Data Format

The results of the pipeline analysis are stored in the NeXus file format as defined in the pygid package.
Alongside converted data, experimental parameters, and metadata, the entry/data/analysis group contains detected and fitted peaks (including uncertainties), as well as multiple matching solutions for each entry.


analysis/frame00000 group

analysis overview


detected_peaks field

detected peaks

This field contains:

  • Detected bounding boxes:

    • angle — angular center

    • angle_width — angular extent

    • radius — radial center

    • radius_width — radial extent

    • q_z, q_xy — box center in cylindrical coordinates

  • Detection score:

    • score — confidence score assigned to each detected peak

Detected boxes can be visualized using mlgidGUI.


fitted_peaks field

fitted peaks

In addition to refined peak parameters obtained from fitting, this field includes:

  • amplitude — Gaussian peak intensity

  • theta — Gaussian rotation angle

  • is_ring — boolean flag indicating ring (True) or segment (False)
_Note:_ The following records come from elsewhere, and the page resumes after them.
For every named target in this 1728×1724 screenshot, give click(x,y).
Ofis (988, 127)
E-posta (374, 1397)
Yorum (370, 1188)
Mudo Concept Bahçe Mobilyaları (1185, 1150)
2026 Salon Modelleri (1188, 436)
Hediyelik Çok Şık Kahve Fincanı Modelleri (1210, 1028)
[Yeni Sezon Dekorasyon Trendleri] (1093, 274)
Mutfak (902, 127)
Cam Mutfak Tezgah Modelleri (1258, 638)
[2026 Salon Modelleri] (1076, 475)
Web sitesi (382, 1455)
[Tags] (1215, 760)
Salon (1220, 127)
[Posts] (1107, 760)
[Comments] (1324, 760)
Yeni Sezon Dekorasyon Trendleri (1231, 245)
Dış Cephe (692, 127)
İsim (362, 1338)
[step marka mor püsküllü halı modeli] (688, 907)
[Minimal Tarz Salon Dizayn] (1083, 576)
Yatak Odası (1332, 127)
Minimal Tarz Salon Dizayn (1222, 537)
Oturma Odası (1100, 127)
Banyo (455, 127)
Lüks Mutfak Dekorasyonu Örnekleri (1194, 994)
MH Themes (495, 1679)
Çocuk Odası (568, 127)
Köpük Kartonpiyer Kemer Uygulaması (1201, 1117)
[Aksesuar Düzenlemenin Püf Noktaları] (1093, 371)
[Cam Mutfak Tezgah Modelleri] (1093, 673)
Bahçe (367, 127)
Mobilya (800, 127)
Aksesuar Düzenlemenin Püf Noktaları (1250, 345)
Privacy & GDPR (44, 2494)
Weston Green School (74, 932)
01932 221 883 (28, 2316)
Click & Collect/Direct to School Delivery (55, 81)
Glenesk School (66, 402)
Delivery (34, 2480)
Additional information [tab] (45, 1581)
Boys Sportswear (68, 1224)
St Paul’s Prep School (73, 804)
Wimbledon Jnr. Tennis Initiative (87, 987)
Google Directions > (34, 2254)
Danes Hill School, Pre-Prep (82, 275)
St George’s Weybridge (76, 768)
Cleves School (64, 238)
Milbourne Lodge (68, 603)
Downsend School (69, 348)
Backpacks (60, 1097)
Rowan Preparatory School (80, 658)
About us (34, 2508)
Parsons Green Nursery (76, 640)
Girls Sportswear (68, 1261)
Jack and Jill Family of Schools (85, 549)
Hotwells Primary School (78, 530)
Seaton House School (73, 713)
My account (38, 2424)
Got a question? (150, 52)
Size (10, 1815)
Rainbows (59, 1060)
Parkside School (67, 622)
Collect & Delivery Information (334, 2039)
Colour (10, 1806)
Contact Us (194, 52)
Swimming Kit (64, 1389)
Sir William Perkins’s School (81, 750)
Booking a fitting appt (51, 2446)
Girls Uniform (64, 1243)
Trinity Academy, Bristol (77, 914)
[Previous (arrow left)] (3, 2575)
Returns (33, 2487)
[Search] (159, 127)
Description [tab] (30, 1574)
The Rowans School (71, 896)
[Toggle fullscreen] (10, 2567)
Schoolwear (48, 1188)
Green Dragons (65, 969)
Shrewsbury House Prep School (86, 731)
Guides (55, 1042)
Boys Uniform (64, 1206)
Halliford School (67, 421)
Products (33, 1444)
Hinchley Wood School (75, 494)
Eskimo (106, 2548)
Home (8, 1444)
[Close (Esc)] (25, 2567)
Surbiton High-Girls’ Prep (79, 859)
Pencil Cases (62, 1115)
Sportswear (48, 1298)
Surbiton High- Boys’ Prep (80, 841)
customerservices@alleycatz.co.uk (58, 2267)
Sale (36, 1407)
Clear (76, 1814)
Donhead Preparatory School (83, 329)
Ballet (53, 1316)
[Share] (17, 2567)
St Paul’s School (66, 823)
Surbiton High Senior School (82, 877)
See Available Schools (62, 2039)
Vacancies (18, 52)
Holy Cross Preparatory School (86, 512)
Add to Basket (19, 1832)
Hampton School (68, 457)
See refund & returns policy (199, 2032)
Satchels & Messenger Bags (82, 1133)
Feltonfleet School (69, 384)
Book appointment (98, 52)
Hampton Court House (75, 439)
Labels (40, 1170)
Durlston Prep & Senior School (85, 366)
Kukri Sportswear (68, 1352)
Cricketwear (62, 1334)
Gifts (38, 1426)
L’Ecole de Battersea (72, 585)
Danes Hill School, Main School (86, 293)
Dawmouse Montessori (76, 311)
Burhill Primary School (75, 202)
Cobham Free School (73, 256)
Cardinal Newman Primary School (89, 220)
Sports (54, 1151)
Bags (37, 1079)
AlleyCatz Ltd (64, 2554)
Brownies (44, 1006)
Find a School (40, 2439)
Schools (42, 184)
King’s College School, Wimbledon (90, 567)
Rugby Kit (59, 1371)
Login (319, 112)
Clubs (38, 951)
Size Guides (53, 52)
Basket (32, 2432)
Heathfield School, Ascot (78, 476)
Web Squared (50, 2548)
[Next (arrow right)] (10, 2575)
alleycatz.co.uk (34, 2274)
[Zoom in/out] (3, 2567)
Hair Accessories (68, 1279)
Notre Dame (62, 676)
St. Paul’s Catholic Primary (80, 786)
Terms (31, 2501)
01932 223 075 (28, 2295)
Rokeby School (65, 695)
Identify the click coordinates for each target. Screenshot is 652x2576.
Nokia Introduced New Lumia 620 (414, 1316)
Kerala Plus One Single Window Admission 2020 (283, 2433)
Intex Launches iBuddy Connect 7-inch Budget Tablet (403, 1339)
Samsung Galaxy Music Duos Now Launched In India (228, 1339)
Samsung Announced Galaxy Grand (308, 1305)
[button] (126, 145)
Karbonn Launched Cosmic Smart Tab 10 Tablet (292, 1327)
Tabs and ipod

  • A, B, C — background plane parameters defined as:
    bkg = A · q + B · ang + C

  • is_cut_qz, is_cut_qxy — boolean flags indicating truncation due to missing wedge or sample horizon

fitted_peaks_errors field has the same parameters, but for uncertainties.


matched_peaks field

matched peaks

Each matched_* group corresponds to an individual solution from the mlgidMATCH procedure and contains identified structural models:

  • CIF — name of the CIF file used during preprocessing

  • h, k, l — Miller indices of the contact plane ([0,0,0] for random orientation)

  • probability — model confidence (range: 0–1)

  • peak_list — indices of peaks corresponding to entries in fitted_peaks and detected_peaks


Process Details

All processing parameters, along with package versions and execution timestamps, are stored in the entry/process group. This ensures full reproducibility of the analysis workflow.

The group contains the following sub-entries:

  • mlgiddetect
    Configuration parameters used during peak detection, including the selected model.

  • pygidfit
    Parameters related to peak clustering and cluster extension.

  • mlgidmatch
    Matching configuration, including:

    • the list of CIF files used during preprocessing

    • the instrument/device type assumed for the matching procedure

    • intensity and probability thresholds


Data Access

The data can be accessed using silx view, the h5py package, or pygid.NexusFile
(see pygid Tutorial 11, mlgidBASE Tutorial 8).

Example: Reading Fitted Data

import pygid

filename = '../example/result_from_file.h5'
nexus = pygid.NexusFile(filename)

fitted_peaks = nexus.get_dataset('/entry_0000/data/analysis/frame00000/fitted_peaks')

amplitude = fitted_peaks['amplitude']
q_xy = fitted_peaks['q_xy']
q_z = fitted_peaks['q_z']